► Le Conseil d’État a, dans un arrêt du 17 novembre 2021, requalifié des plus-values d’intéressement réalisées par des cadres en traitement et salaires.
Les faits :
- le fonds d'investissement britannique LC a acquis en juin 2004, par l'intermédiaire de la société Materne Luxembourg Holdco, société de droit luxembourgeois créée à cet effet, la totalité des parts de la SAS Holding Materne contrôlant la société Materne BOIN Holding France, tête d'un groupe opérationnel ayant pour activité la fabrication et la commercialisation de compotes de fruits, confitures et biscuits ;
- en amont de la cession de Materne BOIN Holding France au fonds d'investissement Activa Capital survenue en novembre 2006, a été créée une société, la SAS Materne et Cie, en vue de faire bénéficier des cadres du groupe Materne d'un intéressement au capital du groupe ;
- le directeur d'usine au sein de la SAS Materne a souscrit des actions de la SAS Materne et Cie ; cette société, ayant elle-même acquis 2 030 050 bons de souscription d'action (BSA) émis le 3 octobre 2006 par la SAS Holding Materne pour un prix de 0,10 euro par BSA, a été rachetée dans son intégralité le 19 janvier 2007 par Materne Luxembourg Holdco au prix de 9,667 euros par action ;
- à la suite d'un contrôle portant sur les revenus de l'année 2007 de l'intéressé, après avoir estimé qu'aucun élément ne mentionnait la cession des titres litigieux, l'administration a regardé les gains résultant de cette opération comme une rémunération supplémentaire occulte imposable entre les mains du requérant au titre des revenus de capitaux mobiliers ;
- le tribunal administratif de Lyon, après avoir fait droit à la demande de substitution de base légale formulée par l'administration fiscale visant à maintenir les impositions en litige au titre des traitements et salaires, a prononcé la décharge des pénalités pour manquement délibéré et rejeté le surplus de la demande ;
- la cour administrative d'appel de Lyon a rejeté l’appel du requérant (CAA Lyon, 19 décembre 2019, n° 18LY04724 N° Lexbase : A72493AQ).
🔎 Principes :
- les traitements, indemnités, émoluments, salaires, pensions et rentes viagères concourent à la formation du revenu global servant de base à l'impôt sur le revenu (CGI, art. 79 N° Lexbase : L1669IPI) ;
- pour la détermination des bases d'imposition, il est tenu compte du montant net des traitements, indemnités et émoluments, salaires, pensions et rentes viagères, ainsi que de tous les avantages en argent ou en nature accordés aux intéressés en sus des traitements, indemnités, émoluments, salaires, pensions et rentes viagères proprement dits (CGI, art. 82 N° Lexbase : L1172ITL) ;
- sous réserve des dispositions propres aux bénéfices industriels et commerciaux, aux bénéfices non commerciaux et aux bénéfices agricoles ainsi que des articles 150 UB (N° Lexbase : L3214LCZ) et 150 UC (N° Lexbase : L3832KWT), les gains nets retirés des cessions à titre onéreux, effectuées directement ou par personne interposée, de valeurs mobilières sont soumis à l'impôt sur le revenu lorsque le montant de ces cessions excède, par foyer fiscal, 20 000 euros pour l'imposition des revenus de l'année 2007 (CGI, art. 150-0 A N° Lexbase : L0732L7A).
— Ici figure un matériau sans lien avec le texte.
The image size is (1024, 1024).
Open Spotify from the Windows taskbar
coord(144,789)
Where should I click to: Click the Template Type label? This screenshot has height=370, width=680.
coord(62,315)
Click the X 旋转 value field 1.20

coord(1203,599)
️⚖️ Solution du CE. Il en résulte que la cour administrative d'appel n'a pas commis d'erreur de droit en jugeant, au motif que les cadres du groupe Materne avaient bénéficié, dans des conditions avantageuses trouvant essentiellement leur source dans l'exercice de leurs fonctions de salarié, d'un mécanisme leur garantissant le prix de cession de ces titres, que le gain réalisé par le requérant à l'issue de cette cession constituait un avantage en argent devant être imposé dans la catégorie des traitements et salaires, sans qu'ait d'incidence à cet égard la circonstance qu'aucun lien de subordination direct n'existait entre celui-ci et la société Materne Luxembourg Holdco, cessionnaire.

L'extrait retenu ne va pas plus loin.